[Stored items]
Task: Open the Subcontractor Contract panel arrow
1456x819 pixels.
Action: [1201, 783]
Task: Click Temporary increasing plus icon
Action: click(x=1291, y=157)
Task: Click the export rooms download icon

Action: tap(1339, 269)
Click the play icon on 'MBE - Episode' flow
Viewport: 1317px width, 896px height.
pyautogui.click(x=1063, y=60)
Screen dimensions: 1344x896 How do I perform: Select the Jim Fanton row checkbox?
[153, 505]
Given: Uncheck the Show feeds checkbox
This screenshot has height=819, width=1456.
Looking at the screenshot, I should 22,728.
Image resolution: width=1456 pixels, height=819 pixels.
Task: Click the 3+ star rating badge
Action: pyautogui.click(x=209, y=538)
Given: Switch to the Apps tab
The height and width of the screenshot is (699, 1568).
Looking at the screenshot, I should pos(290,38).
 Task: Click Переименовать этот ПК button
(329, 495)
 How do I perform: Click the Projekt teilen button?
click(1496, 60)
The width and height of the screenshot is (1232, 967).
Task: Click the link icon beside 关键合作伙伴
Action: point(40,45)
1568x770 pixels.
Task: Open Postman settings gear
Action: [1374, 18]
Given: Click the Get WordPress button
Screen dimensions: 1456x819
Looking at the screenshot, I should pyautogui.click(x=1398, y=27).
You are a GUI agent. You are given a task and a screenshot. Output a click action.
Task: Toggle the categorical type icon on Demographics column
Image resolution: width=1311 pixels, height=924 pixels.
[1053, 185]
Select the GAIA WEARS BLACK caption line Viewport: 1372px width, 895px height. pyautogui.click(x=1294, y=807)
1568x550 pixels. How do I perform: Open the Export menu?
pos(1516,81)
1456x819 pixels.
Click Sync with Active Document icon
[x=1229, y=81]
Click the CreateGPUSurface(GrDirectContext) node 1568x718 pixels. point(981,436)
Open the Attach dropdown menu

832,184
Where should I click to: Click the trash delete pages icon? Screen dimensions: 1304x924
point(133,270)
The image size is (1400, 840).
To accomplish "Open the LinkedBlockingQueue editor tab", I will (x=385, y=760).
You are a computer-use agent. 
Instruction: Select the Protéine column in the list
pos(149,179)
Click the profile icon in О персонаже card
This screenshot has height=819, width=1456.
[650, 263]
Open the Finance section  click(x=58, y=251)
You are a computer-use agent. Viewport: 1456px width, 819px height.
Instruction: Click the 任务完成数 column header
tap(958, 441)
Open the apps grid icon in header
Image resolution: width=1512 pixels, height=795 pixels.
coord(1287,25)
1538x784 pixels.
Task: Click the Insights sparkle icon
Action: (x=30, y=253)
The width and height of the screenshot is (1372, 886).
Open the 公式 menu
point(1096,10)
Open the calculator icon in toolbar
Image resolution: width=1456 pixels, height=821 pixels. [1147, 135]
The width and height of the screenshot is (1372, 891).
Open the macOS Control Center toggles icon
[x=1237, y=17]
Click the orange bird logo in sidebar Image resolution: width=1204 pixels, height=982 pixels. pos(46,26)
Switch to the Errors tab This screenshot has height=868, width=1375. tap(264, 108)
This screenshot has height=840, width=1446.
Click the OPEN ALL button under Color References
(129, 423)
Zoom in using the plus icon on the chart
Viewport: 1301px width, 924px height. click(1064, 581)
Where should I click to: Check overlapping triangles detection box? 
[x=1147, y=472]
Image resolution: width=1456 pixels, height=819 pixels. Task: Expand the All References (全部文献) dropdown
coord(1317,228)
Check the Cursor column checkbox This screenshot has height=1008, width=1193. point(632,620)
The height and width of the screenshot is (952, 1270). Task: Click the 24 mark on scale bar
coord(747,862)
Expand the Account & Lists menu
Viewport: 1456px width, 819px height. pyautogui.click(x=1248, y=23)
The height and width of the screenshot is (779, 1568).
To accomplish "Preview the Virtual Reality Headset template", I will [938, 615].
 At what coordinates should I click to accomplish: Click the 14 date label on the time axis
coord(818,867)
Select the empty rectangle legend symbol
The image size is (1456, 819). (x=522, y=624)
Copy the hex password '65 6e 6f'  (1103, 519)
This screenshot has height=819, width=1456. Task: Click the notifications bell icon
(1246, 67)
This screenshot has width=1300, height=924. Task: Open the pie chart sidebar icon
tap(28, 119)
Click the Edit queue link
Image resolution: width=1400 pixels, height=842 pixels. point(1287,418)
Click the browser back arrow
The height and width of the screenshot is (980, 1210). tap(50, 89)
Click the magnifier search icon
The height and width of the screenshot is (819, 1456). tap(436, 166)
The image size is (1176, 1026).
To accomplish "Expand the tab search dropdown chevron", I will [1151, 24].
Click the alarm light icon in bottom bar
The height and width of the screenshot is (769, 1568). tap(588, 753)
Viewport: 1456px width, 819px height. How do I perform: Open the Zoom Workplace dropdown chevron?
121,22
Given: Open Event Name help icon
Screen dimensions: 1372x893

What the exercise asks: Look above for the line with "Open the 公式 menu" and the line with "Check the Cursor". Write out those two lines and all the lines between them, exactly, and no others.

Expected answer:
Open the 公式 menu
point(1096,10)
Open the calculator icon in toolbar
Image resolution: width=1456 pixels, height=821 pixels. [1147, 135]
The width and height of the screenshot is (1372, 891).
Open the macOS Control Center toggles icon
[x=1237, y=17]
Click the orange bird logo in sidebar Image resolution: width=1204 pixels, height=982 pixels. pos(46,26)
Switch to the Errors tab This screenshot has height=868, width=1375. tap(264, 108)
This screenshot has height=840, width=1446.
Click the OPEN ALL button under Color References
(129, 423)
Zoom in using the plus icon on the chart
Viewport: 1301px width, 924px height. click(1064, 581)
Where should I click to: Check overlapping triangles detection box? 
[x=1147, y=472]
Image resolution: width=1456 pixels, height=819 pixels. Task: Expand the All References (全部文献) dropdown
coord(1317,228)
Check the Cursor column checkbox This screenshot has height=1008, width=1193. point(632,620)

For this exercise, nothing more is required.